Data records
* * *
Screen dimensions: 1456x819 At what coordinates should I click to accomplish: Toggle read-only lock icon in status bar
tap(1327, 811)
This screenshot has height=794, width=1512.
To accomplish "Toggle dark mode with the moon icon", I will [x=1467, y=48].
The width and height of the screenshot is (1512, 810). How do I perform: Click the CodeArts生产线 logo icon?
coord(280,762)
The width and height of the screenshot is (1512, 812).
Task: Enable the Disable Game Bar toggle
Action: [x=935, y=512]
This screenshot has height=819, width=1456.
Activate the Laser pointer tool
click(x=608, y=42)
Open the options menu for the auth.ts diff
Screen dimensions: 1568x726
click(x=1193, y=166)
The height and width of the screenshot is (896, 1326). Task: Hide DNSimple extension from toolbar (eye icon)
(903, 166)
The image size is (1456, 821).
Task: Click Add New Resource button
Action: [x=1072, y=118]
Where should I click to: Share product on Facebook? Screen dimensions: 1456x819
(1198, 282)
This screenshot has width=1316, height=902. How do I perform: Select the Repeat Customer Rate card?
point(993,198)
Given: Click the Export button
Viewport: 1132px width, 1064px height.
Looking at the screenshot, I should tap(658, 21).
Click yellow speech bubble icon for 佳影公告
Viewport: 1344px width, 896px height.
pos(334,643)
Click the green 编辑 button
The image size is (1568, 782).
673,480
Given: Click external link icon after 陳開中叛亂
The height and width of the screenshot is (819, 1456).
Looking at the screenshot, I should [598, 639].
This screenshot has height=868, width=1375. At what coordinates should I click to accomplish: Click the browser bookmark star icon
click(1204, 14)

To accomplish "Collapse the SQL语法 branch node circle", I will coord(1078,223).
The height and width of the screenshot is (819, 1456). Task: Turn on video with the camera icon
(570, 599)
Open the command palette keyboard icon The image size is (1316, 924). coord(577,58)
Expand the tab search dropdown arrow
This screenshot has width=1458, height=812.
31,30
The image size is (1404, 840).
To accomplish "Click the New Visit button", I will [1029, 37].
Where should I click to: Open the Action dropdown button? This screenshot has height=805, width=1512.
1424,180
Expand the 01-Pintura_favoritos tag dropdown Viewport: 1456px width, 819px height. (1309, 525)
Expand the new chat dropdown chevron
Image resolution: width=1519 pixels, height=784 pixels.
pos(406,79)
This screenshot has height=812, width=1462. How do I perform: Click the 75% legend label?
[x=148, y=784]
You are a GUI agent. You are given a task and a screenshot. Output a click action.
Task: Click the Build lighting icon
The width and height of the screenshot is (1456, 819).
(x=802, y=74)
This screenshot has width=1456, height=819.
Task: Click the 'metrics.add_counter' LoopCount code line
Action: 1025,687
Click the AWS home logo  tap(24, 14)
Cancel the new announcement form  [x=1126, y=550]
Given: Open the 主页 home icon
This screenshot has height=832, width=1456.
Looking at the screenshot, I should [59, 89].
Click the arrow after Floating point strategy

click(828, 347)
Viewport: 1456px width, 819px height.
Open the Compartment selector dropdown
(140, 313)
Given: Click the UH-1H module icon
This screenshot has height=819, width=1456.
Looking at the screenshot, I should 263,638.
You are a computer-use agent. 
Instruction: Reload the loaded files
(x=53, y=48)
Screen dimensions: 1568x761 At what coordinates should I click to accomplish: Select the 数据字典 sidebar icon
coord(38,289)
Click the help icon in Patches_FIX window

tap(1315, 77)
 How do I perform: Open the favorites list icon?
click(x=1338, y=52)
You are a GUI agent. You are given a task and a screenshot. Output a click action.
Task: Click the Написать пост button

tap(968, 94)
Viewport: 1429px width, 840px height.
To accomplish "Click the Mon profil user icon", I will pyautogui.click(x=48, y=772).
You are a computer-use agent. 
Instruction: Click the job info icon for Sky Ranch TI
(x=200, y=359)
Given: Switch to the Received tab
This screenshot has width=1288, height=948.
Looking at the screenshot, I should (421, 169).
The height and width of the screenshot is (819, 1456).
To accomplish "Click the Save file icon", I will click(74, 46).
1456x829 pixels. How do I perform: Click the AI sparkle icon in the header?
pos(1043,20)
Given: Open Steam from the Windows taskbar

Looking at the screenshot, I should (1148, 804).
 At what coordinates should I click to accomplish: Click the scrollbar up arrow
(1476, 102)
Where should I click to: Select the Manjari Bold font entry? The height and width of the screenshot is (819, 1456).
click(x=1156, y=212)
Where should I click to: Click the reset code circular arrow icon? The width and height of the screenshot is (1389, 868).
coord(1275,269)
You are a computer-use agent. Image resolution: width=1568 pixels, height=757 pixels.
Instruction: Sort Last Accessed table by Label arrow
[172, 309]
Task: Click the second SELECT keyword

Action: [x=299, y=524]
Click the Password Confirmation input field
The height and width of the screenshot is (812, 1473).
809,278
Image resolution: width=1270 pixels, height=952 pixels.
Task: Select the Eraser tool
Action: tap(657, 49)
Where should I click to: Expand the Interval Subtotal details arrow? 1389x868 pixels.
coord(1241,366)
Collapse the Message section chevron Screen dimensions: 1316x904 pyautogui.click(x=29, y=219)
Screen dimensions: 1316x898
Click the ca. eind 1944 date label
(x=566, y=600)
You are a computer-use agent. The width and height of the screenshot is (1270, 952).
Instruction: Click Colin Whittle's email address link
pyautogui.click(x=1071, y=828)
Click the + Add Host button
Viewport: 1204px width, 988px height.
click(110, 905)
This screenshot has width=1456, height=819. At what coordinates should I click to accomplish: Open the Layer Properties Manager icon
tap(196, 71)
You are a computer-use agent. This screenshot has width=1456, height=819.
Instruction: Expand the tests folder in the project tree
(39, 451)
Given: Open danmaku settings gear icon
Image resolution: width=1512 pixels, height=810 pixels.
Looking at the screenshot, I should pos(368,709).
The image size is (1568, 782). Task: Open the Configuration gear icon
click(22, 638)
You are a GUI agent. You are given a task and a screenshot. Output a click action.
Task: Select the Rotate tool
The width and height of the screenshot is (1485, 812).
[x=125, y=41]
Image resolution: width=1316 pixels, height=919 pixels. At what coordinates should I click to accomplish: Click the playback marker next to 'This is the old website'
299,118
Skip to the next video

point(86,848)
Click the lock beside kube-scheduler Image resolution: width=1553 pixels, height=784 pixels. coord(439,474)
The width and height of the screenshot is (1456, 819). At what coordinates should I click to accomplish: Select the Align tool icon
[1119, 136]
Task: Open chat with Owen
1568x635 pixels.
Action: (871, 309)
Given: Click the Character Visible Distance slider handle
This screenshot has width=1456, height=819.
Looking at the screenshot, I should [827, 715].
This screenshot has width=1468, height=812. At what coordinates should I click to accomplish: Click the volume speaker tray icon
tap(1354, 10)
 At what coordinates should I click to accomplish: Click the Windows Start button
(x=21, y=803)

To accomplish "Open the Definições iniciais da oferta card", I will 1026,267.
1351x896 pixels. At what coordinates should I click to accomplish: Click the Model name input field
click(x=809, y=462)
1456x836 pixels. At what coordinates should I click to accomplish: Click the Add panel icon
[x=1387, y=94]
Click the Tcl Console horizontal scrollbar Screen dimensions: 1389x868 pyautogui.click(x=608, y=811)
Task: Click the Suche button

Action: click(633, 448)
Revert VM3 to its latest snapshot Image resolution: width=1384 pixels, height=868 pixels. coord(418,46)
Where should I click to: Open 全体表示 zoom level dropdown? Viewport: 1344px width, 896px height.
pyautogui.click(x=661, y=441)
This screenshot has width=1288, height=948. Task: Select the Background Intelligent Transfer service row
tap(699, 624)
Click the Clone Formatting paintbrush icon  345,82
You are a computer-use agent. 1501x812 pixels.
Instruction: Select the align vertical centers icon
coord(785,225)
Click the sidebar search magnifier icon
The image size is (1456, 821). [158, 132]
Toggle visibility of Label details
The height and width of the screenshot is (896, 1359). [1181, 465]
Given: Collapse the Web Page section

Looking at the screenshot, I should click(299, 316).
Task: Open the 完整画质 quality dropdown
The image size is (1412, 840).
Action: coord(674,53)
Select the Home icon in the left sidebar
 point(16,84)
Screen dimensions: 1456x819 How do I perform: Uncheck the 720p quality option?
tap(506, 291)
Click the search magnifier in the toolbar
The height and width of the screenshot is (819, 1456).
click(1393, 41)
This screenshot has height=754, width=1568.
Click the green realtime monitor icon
* * *
• **ACTIVITY**
Above are the records; copy exactly the lines from the line with "Instruction: Expand the" through the line with "Click the lock", both included.

• **WRITTEN ANSWER**
Instruction: Expand the tests folder in the project tree
(39, 451)
Given: Open danmaku settings gear icon
Image resolution: width=1512 pixels, height=810 pixels.
Looking at the screenshot, I should pos(368,709).
The image size is (1568, 782). Task: Open the Configuration gear icon
click(22, 638)
You are a GUI agent. You are given a task and a screenshot. Output a click action.
Task: Select the Rotate tool
The width and height of the screenshot is (1485, 812).
[x=125, y=41]
Image resolution: width=1316 pixels, height=919 pixels. At what coordinates should I click to accomplish: Click the playback marker next to 'This is the old website'
299,118
Skip to the next video

point(86,848)
Click the lock beside kube-scheduler Image resolution: width=1553 pixels, height=784 pixels. coord(439,474)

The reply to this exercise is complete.